It’s been nearly four months since I last wrote a favorable article about CareTrust REIT (NYSE:CTRE), and since then, the shares have posted a total return (including dividends) of -1.46%, while the S&P 500 has marched up by 7.4% over the same time period. In this article, I evaluate whether if the investment thesis is still intact and if the stock still represents an attractive investment. So let’s get started.
(Source: Company website)
CareTrust REIT is a healthcare REIT with a geographically diversified portfolio of 212 properties spread across 28 states and 23 operators, with triple-net leases in place. The company has over $1.7 billion in property investments in skilled nursing facilities (SNF), assisted living facilities (ALF) and independent living facilities.
Currently, skilled nursing facilities make up 72% of the overall portfolio, while Assisted/Independent Living and Campuses (SNF+ALF) make up the rest.
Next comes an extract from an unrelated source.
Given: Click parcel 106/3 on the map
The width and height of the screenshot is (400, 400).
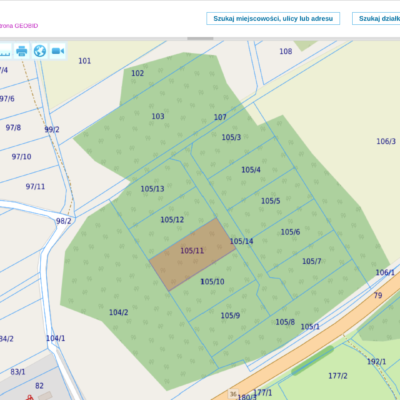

Texas and California have the most properties with 39 and 34, respectively.
(Source: Company website)
There has been plenty of headline risk surrounding COVID-19 and nursing homes. However, it seems like the company’s operators are getting a handle of the situation, starting with enhanced rapid testing capabilities, as management noted during the latest conference call:
“We are also encouraged by the recently commenced federal rollout of point of care rapid results testing to nursing homes nationwide. The government is reportedly delivering 600 to 700 testing platforms a week with an eye to getting them into all of the nation’s 15,000 nursing facilities as quickly as possible.
Several of our facilities are near the top of the distribution list. This has been a giant missing piece in the infection control puzzle, the nation’s inpatient care facilities, short of having an effective vaccine point of care, rapid results testing the likely be the biggest advance in the ongoing war against COVID-19.